La señora Mike by Nancy Freedman & Benedict Freedman

La señora Mike by Nancy Freedman & Benedict Freedman

autor:Nancy Freedman & Benedict Freedman
La lengua: spa
Format: epub
Tags: Romántico
publicado: 2015-07-31T22:00:00+00:00


Desde mi llegada quería preguntárselo a Sarah, pero se hallaba demasiado ocupada alimentándome y presentándome a los huéspedes.

—Esta ser la madre de Timmy, la señora Beauclaire. La señora Constance Beauclaire y el señor Georges Beauclaire, su esposo. Madeleine y Barbette ser sus hijas y la nena… desde luego, la nena ser de usted —concluyó gravemente Sarah.

Georges Beauclaire se retorció el mostacho, gruñó algo, me estrechó la mano y partió, claramente aliviado por la oportunidad de reunirse con los hombres fuera. Era un hombre pesado, ancho de hombros, rudo y desmañado en sus movimientos y, sin embargo, con cierto aspecto bonachón de oso grande que casi me hizo reír. A su lado, Constance Beauclaire parecía delicada, como una sombra y casi tan joven como sus hijas. En su forma de caminar y sus actitudes había una gracia exótica y sus suaves ojos tenían ese velado y preocupado aire de las personas que viven en el pasado. Cuando partió su esposo, acercó una silla y tomó silenciosamente mi mano. La luz le daba más en el rostro y vi la fuerza y el carácter que antes no notara. Una boca pequeña y orgullosa, una fina nariz recta, muy rara en el norte como la corona de una princesa, y unos ojos profundos y acariciadores de un azul sobrenatural. Era el azul de alhucema que ilumina un lago por un instante después que se ha puesto el sol. No era la mujer para un cazador.

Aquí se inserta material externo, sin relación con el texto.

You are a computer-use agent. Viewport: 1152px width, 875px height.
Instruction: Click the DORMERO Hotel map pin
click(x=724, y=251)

—Katherine Mary —repitió suavemente mi nombre y este sonó extraño y elegante en su fluida habla francesa—, hubiera querido encontrarla diez, veinte años atrás. Espero que nunca llegue a comprender lo que es ser la mujer blanca, la única mujer blanca.

Constance sonrió con algo que era la sombra de una sonrisa:

—Debe contarme algo sobre Winnipeg, Montreal y Boston. No mucho, lo que pueda recordar. No son las ciudades que conozco, pero lo mismo será…

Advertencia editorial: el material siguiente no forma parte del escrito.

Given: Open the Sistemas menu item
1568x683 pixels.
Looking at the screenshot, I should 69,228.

—Mi madre vive en Boston —dije—. Usted se le parece mucho.

Sarah se inclinó sobre mí con otro tazón de sopa en sus flacas manos.

—¿Linda fiesta? —preguntó.

—Sí —dije—, la mejor de todas.

El sol llegaba al ocaso y sus rayos se esparcían por la habitación, haciendo esplender el polvo. Casi en sueños hablé a Constance; a Sarah y a su marido, el tímido y silencioso Louis Carpentier; a los hermanos McTavish; al viejo irlandés Bill con sus largos cabellos y sus ojos de trasgo —«el mejor matemático del Canadá», dijo Constance—; y a Madeleine, que acunaba a mi hija y reprendía a Barbette, que también quería jugar con ella, y a Mike, de pie tras mi silla, sonriendo a todos. Cuando se hubieron marchado, fui hasta la ventana y contemplé mi jardín encantado, con sus hileras de flores nunca vistas en jardín alguno.

—Ha sido hermoso —murmuré a Mike—. Todos fueron tan buenos; hasta el pobre Baldy en su jaula. Y nunca agradeceré lo suficiente a quien plantó este jardín. Mike, ¿quién lo hizo?

Mike parecía incómodo.

—Dicen que fue la señora Marlin. No vino esta noche. No está… muy bien.